Last night I cooked dinner for my Irish neighbor girls, and I absolutely left the spread outside on the table when they all left and I went to sleep at midnight.  A dog got into my trash and the vodka and wine bottles were still on the table when 30 PTC students showed up to slash my grass and sweep my dirt at 9:15 this morning.  I grumbled and ate my oatmeal sitting on my bed so they wouldn't stare at me, most likely silently judging me for being such white trash.  I debated using my night bucket so I wouldn't have to walk to the latrine past all the girls who were in charge of maintaining my yard.  It was an awkward morning. Then one of my students showed up clutching his Peace Camp application and asked if I thought he'd be accepted.  I read it over and saw he'd been abducted by the LRA and was a child soldier from ages 10 to 13. All of the sudden nothing I've done here felt important, and I wanted to start over so I might actually be useful.  It gave me chills to type his application to email it to the camp coordinator. His brother and sister were killed during the war. He wants to start a peace club. He isn't allergic to any foods except poisonous ones. His education was interrupted. He went back and finished his education.

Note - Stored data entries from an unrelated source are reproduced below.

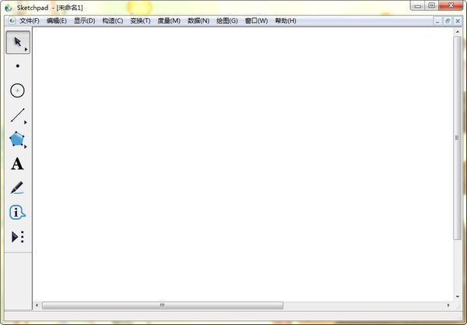Select the Arrow selection tool

tap(17, 42)
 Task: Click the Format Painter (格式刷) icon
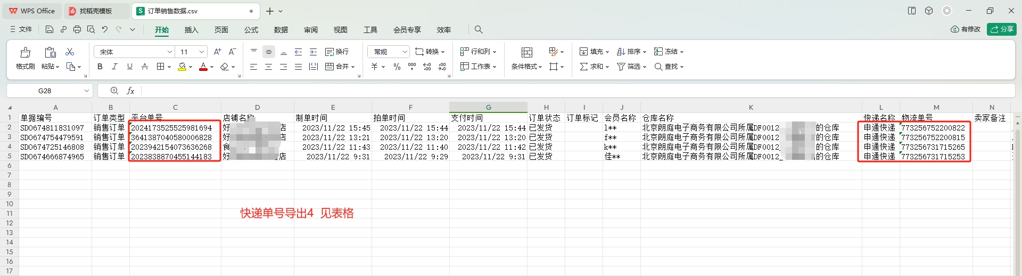pos(25,52)
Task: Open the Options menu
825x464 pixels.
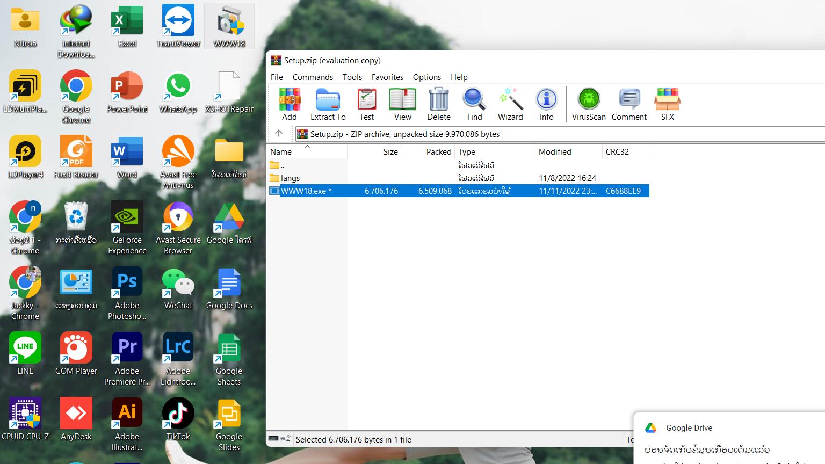Action: [426, 77]
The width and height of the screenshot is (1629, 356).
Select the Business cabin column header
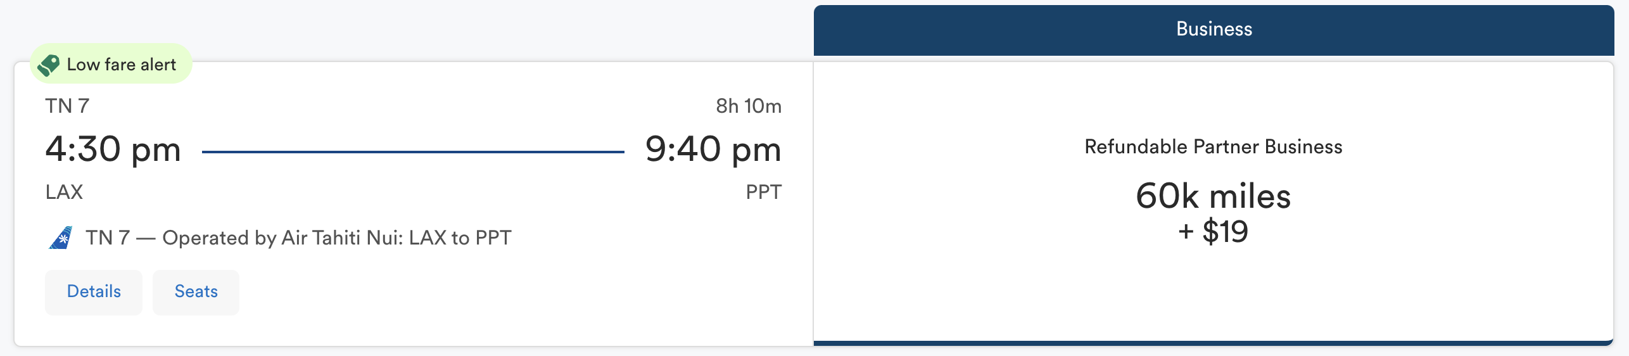tap(1214, 30)
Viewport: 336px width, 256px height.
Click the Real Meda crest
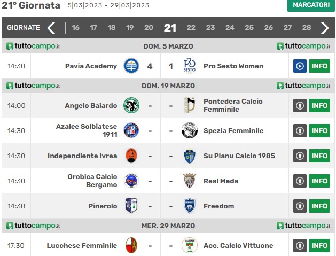pos(190,181)
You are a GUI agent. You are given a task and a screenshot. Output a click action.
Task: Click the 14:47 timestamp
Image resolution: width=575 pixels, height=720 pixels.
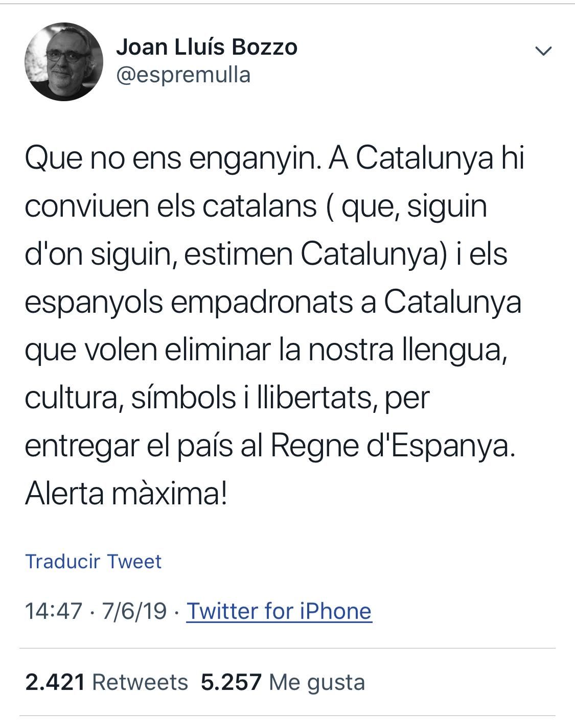53,611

Most days here I read and clean and chat with the other tutors and formally greet 63 people. Occasionally I lecture and play games with the students if they're in class. I text other PCVs the silly things I see around me. Some days, however, make me rethink everything I know about the world and my own life. I have so little to complain about and so much to be thankful for, and I need to do a better job of conducting myself in a way that reflects that.